__Task requirements__. Begin at the line containing "Flair Inky Student" and restate it and each line after it exactly, up to and including the last line below. Leave pictures out.

Dataset records
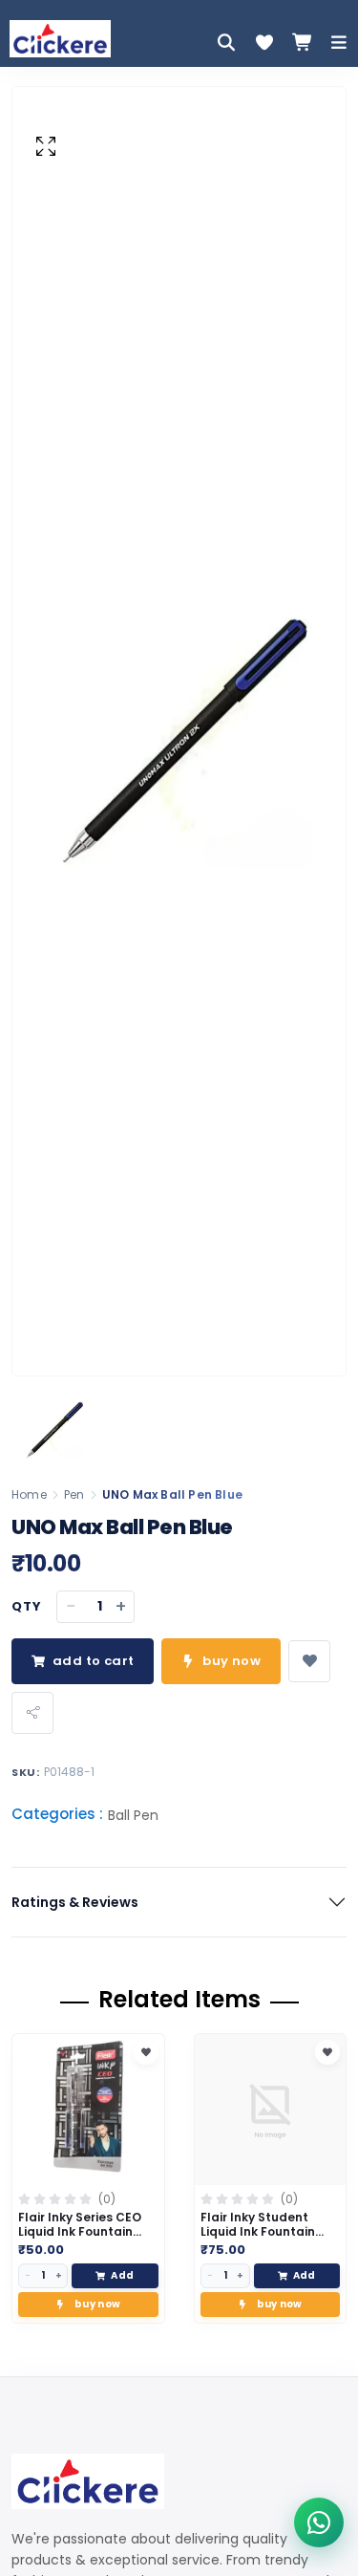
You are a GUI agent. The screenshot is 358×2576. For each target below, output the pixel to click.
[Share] (32, 1713)
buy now (231, 1661)
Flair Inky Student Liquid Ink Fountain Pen (257, 2232)
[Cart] (302, 42)
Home (29, 1494)
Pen (74, 1494)
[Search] (226, 42)
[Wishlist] (264, 42)
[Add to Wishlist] (146, 2052)
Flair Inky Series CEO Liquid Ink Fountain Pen (79, 2232)
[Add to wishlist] (309, 1661)
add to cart (93, 1661)
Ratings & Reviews (74, 1902)
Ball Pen (133, 1815)
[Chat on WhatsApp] (319, 2522)
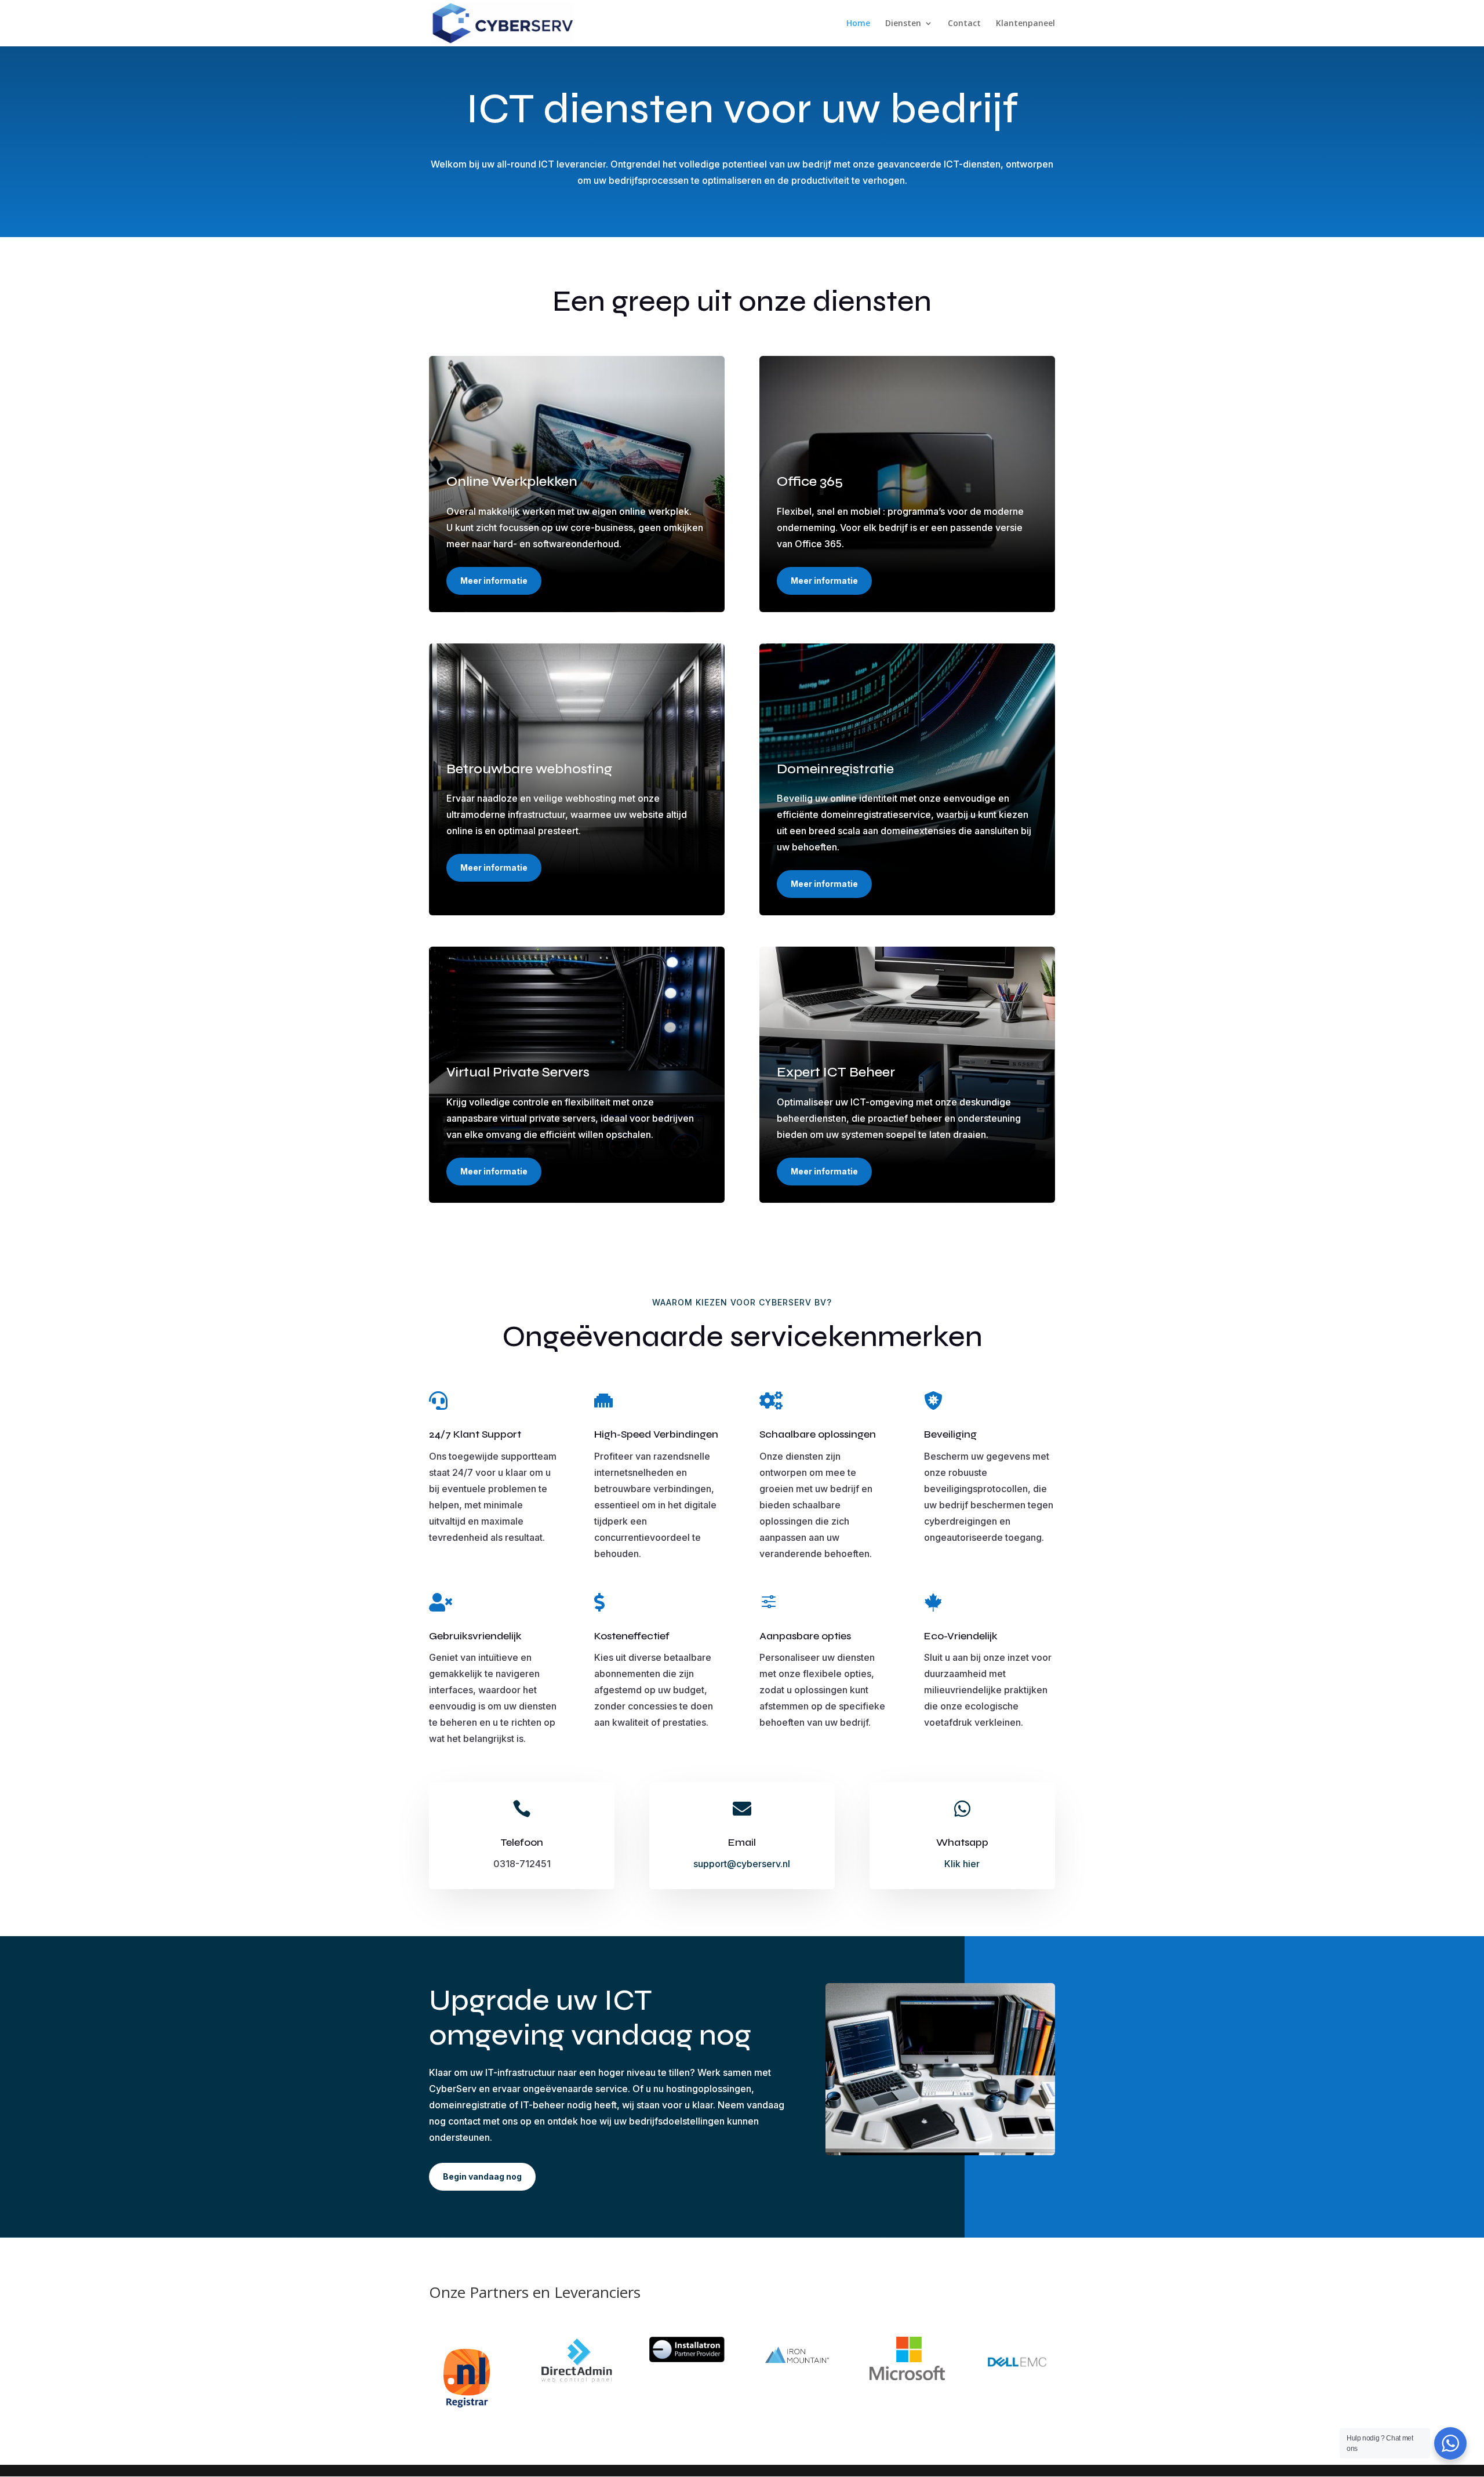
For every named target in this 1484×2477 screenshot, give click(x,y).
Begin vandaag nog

__Solved problem__.
Flair Inky Student Liquid Ink Fountain Pen (257, 2232)
[Cart] (302, 42)
Home (29, 1494)
Pen (74, 1494)
[Search] (226, 42)
[Wishlist] (264, 42)
[Add to Wishlist] (146, 2052)
Flair Inky Series CEO Liquid Ink Fountain Pen (79, 2232)
[Add to wishlist] (309, 1661)
add to cart (93, 1661)
Ratings & Reviews (74, 1902)
Ball Pen (133, 1815)
[Chat on WhatsApp] (319, 2522)
For every named target in this 1484×2477 screenshot, give click(x,y).
Begin vandaag nog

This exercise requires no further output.